**Given data:**
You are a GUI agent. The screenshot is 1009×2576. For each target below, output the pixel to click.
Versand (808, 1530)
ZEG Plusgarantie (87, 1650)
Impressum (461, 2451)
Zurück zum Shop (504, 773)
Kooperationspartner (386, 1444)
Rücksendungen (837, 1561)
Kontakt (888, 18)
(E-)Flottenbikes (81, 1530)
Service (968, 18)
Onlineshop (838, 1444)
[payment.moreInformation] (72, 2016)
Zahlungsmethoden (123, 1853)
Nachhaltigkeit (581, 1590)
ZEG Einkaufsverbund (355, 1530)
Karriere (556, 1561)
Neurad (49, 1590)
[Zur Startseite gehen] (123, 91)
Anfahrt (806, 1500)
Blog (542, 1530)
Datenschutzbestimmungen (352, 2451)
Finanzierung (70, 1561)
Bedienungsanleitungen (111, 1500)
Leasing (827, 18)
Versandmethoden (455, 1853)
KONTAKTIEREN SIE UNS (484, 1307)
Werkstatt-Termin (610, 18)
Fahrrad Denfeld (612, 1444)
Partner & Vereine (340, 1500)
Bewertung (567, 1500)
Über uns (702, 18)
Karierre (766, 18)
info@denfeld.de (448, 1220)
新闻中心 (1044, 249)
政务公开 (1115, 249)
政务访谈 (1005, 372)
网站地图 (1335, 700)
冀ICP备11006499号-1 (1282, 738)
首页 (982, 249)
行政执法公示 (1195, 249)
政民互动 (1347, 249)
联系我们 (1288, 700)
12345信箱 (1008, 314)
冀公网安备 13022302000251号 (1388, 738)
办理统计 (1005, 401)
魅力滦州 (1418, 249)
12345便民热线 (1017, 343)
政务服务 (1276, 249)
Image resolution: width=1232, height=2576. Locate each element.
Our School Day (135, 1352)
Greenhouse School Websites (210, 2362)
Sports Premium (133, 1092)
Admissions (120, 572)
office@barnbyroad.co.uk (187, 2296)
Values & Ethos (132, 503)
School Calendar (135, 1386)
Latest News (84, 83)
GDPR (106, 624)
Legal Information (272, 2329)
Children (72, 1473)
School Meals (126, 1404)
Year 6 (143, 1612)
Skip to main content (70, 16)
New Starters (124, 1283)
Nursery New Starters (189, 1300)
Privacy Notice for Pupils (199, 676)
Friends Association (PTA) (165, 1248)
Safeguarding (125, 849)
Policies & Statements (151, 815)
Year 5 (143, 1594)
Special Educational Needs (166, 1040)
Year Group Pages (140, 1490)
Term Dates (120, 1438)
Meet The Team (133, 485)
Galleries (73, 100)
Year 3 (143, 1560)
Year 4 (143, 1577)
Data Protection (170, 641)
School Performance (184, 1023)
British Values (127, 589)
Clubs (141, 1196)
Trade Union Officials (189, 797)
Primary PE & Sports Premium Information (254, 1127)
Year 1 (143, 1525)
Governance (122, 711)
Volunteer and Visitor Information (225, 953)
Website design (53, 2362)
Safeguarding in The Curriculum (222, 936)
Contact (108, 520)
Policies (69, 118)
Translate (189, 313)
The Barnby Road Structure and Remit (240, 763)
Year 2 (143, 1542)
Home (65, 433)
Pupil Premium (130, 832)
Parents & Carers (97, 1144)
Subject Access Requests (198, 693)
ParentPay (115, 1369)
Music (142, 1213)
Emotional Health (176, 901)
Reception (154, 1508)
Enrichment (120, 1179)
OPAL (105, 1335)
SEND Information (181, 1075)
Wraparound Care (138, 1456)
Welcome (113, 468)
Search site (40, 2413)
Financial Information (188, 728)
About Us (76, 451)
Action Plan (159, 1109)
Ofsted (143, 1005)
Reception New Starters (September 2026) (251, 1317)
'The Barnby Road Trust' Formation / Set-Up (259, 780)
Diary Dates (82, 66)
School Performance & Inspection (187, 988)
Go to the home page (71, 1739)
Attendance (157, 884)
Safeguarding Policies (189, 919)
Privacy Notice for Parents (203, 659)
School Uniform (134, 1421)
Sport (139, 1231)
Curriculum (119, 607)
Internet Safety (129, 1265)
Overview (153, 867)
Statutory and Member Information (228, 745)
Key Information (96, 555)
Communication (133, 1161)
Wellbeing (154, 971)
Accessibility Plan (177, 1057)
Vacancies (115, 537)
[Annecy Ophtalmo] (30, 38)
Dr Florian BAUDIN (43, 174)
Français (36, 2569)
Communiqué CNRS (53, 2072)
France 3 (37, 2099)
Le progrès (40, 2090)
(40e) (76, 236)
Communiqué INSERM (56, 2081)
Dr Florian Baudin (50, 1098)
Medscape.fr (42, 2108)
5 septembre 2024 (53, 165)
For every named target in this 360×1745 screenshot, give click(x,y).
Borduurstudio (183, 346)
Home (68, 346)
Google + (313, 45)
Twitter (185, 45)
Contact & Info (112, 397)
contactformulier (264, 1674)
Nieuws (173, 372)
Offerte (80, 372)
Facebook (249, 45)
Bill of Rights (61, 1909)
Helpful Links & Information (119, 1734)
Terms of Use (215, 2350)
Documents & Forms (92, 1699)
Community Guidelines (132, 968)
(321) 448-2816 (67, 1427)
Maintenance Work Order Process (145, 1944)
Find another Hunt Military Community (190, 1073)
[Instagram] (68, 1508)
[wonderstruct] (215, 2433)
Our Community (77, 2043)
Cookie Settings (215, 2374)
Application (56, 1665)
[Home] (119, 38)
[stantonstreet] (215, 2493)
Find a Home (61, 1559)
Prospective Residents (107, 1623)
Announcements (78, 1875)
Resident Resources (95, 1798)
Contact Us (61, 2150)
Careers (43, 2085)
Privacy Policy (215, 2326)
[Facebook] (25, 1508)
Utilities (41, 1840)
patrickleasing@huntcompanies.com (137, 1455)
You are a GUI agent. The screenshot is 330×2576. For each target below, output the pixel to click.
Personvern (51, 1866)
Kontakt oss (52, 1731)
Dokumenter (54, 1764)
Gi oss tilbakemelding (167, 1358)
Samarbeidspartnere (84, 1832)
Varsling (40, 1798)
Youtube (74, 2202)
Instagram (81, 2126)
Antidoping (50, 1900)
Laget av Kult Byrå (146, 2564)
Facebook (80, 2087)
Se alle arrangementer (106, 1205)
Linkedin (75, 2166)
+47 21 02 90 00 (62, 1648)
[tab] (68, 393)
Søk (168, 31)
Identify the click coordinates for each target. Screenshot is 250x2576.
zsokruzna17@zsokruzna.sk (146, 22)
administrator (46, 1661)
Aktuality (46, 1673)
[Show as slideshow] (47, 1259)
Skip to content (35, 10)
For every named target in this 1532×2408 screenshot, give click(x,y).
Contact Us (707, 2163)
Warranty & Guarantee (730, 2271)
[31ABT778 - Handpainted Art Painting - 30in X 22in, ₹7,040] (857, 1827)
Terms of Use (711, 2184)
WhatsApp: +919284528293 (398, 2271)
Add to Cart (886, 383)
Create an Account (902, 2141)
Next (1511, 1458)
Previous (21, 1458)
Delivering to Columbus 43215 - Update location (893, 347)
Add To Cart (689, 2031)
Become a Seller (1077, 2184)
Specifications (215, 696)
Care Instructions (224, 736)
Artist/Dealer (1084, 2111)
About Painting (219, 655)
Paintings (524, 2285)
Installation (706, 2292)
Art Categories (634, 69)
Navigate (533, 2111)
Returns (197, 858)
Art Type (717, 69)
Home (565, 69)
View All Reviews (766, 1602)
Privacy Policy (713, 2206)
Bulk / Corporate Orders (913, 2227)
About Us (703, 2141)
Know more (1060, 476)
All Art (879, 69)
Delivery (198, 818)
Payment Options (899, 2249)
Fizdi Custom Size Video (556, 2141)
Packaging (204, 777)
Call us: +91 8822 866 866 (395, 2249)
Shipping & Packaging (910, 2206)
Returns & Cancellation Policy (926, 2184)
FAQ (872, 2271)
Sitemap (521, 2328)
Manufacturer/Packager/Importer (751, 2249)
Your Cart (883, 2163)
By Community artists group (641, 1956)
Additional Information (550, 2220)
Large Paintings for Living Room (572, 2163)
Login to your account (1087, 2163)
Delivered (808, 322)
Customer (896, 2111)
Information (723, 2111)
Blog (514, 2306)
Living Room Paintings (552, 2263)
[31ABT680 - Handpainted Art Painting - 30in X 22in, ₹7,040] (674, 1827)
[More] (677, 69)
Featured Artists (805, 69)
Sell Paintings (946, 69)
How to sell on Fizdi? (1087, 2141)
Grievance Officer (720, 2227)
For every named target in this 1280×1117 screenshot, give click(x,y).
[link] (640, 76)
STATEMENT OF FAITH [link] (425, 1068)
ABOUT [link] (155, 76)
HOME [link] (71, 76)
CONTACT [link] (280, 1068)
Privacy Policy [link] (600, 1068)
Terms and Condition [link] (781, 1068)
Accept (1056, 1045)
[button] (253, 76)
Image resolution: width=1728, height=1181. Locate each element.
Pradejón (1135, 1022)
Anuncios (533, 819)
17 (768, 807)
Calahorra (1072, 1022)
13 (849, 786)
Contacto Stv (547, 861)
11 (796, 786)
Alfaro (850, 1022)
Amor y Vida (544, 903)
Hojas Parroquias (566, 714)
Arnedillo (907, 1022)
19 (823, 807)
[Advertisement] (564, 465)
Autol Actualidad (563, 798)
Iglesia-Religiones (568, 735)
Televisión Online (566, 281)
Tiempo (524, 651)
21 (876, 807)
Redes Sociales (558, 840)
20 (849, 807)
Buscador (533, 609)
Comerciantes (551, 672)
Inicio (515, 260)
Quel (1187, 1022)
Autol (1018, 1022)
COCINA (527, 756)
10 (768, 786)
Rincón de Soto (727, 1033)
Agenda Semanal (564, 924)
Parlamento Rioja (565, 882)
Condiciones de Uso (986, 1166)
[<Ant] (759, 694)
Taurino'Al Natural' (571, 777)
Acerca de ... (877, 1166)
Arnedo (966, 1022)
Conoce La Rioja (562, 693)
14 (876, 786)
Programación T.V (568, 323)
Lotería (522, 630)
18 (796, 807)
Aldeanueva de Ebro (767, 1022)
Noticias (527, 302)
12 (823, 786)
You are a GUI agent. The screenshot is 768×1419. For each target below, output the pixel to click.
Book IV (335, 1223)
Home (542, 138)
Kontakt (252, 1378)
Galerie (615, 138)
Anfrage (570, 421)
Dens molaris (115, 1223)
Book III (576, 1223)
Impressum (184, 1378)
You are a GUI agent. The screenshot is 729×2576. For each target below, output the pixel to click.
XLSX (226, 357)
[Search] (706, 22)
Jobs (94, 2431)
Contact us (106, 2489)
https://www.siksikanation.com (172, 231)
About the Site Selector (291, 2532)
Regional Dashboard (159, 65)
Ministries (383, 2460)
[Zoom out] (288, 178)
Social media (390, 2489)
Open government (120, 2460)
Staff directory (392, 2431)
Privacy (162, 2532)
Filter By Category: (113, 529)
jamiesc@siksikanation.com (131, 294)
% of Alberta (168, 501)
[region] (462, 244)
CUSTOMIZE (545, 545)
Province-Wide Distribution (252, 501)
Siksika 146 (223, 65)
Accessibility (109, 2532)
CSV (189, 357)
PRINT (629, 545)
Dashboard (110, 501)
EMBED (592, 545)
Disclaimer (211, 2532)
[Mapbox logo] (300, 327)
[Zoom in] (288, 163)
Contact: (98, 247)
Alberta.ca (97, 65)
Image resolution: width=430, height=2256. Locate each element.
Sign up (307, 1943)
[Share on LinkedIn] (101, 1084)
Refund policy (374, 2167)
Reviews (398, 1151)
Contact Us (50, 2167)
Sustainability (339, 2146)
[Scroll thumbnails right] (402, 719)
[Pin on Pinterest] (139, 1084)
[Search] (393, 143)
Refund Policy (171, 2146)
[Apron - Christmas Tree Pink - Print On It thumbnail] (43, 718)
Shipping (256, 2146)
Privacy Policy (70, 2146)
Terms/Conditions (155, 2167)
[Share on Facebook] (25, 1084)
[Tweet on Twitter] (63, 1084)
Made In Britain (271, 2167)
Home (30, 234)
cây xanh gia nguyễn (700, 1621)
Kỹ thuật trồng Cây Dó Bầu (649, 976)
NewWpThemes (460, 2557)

**Assignment:** Begin at the first line of the records above and quote every line verbatim through the one that contains "Neurad (49, 1590)".

**Answer below:**
You are a GUI agent. The screenshot is 1009×2576. For each target below, output the pixel to click.
Versand (808, 1530)
ZEG Plusgarantie (87, 1650)
Impressum (461, 2451)
Zurück zum Shop (504, 773)
Kooperationspartner (386, 1444)
Rücksendungen (837, 1561)
Kontakt (888, 18)
(E-)Flottenbikes (81, 1530)
Service (968, 18)
Onlineshop (838, 1444)
[payment.moreInformation] (72, 2016)
Zahlungsmethoden (123, 1853)
Nachhaltigkeit (581, 1590)
ZEG Einkaufsverbund (355, 1530)
Karriere (556, 1561)
Neurad (49, 1590)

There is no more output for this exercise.